Add new comment

Types of joins in SQL (cheatsheet for beginners)

This article is used in my book "Programming with databases".

Better to see once than to hear a hundred times. This small article explains what are the different kinds of joins in SQL.

At the first time you should take into account that SQL is a declarative 4th generation language. So the best way to use it (especially for beginners) is to write the query and let SQL optimizer do its job. That means thinking in set-oriented terms and avoiding sub-queries.

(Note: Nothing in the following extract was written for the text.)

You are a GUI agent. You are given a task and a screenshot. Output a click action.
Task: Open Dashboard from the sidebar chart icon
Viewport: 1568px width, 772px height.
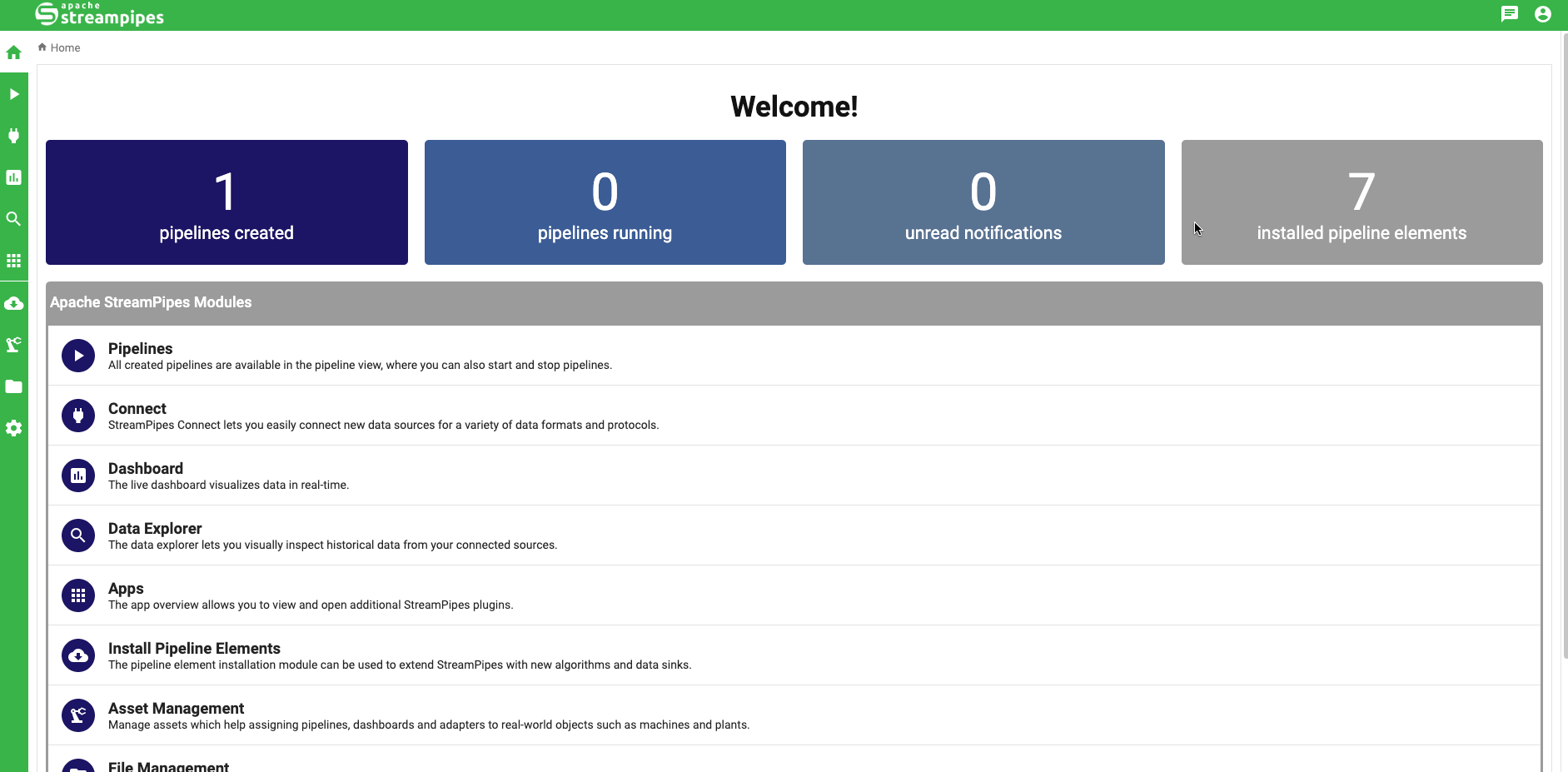13,177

Let's take two example tables: Companies and Contacts.

CREATE TABLE companies (
  company_id INT NOT NULL,
  company_name VARCHAR(64) NOT NULL,
  phone VARCHAR(16) NULL,
  CONSTRAINT pk_companies PRIMARY KEY (company_id)
);
 
CREATE TABLE contacts (
  contact_id INT NOT NULL,
  contact_name VARCHAR(64),
  phone VARCHAR(16) NULL,
  company_id INT NULL,
  CONSTRAINT pk_contacts PRIMARY KEY (contact_id),
  CONSTRAINT fk_contact_company
    FOREIGN KEY (company_id)
    REFERENCES companies(company_id)
);

Fill these tables by following data:

INSERT INTO companies VALUES (1, 'AT&T', null);
INSERT INTO companies VALUES (2, 'Microsoft', '322-223');
INSERT INTO contacts VALUES (1, 'Bjarne Stroustrup', null, 1);
INSERT INTO contacts VALUES (2, 'Niklaus Wirth', '322-223', null);
INSERT INTO contacts VALUES (3, 'Bill Gates', '322-223', 2);

Here are the tables with data:

Companies

company_id company_name phone
1 AT&T NULL
2 Microsoft 322-223

Contacts

contact_id contact_name phone company_id
1 Bjarne Stroustrup NULL 1
2 Niklaus Wirth 322-223 NULL
3 Bill Gates 322-223 2

Now it's time to write queries.

INNER JOIN

SELECT contact_name, company_name
FROM contacts 
     INNER JOIN companies
     ON contacts.company_id = companies.company_id
ORDER BY contact_name

contact_name company_name
Bjarne Stroustrup AT&T
Bill Gates Microsoft

LEFT OUTER JOIN

SELECT contact_name, company_name
FROM contacts 
     LEFT OUTER JOIN companies
     ON contacts.company_id = companies.company_id
ORDER BY contact_name

contact_name company_name
Bjarne Stroustrup AT&T
Niklaus Wirth NULL
Bill Gates Microsoft

RIGHT OUTER JOIN

In this example tables are joint by a non-key attribute. In relational model you don't have to think of the physical link existence.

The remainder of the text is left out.